He could have bitten his tongue. Of course she would not think of such a thing, when he still housed her in a cell. He had not even paused to think that she did not bring anything with her. He had all but dragged her from her father's halls without so much as a by-your-leave. Hardly time to pack.

He turned abruptly and walked away. There were matters that needed to be attended to.

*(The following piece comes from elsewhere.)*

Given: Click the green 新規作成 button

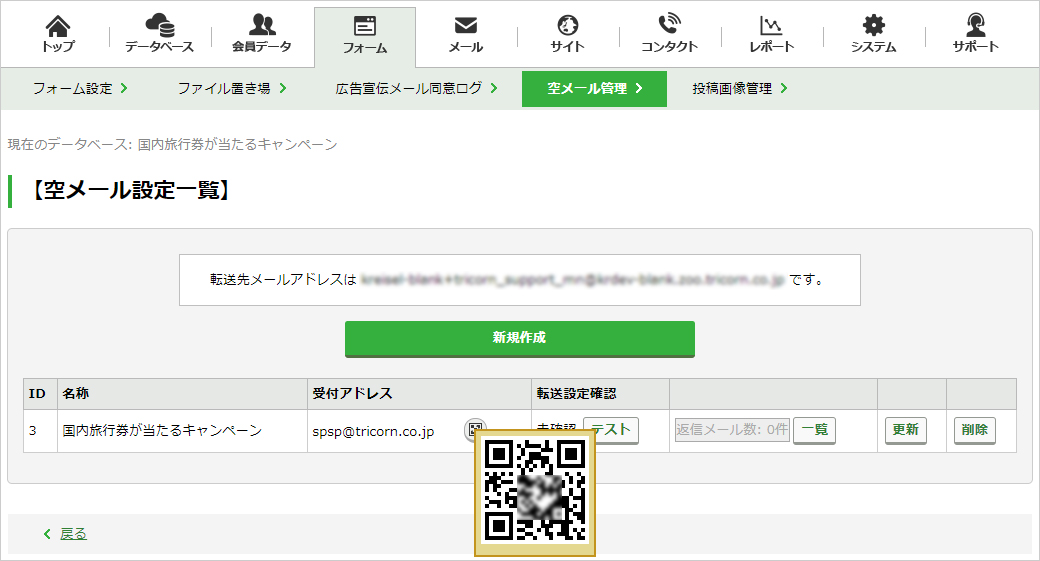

She was scrubbing the floor in one of the upstairs corridors the next day when he returned to her. She was humming to herself as she worked, and didn't notice him until she practically scrubbed across the toes of his boots.

"Oh!" She scrambled up. "Sorry. I didn't see you there."

"I noticed," he observed wryly. "Come with me, dearie. There's something you should see."

She fell into step beside him, rather than behind him. He slanted a sidelong look at her, wondering if she would have been so bold, had she ended up married to the oversized lump who claimed to be her fiancé. He suspected not. Large men tended to subdue their small women.

"What is it?" she asked, as they ascended one of the staircases. "Did I miss one of the windows up here? I was sure I'd cleaned them all."

His lips twitched ruefully. "In truth, dearie, I wouldn't have noticed. This isn't a part of the castle I frequent."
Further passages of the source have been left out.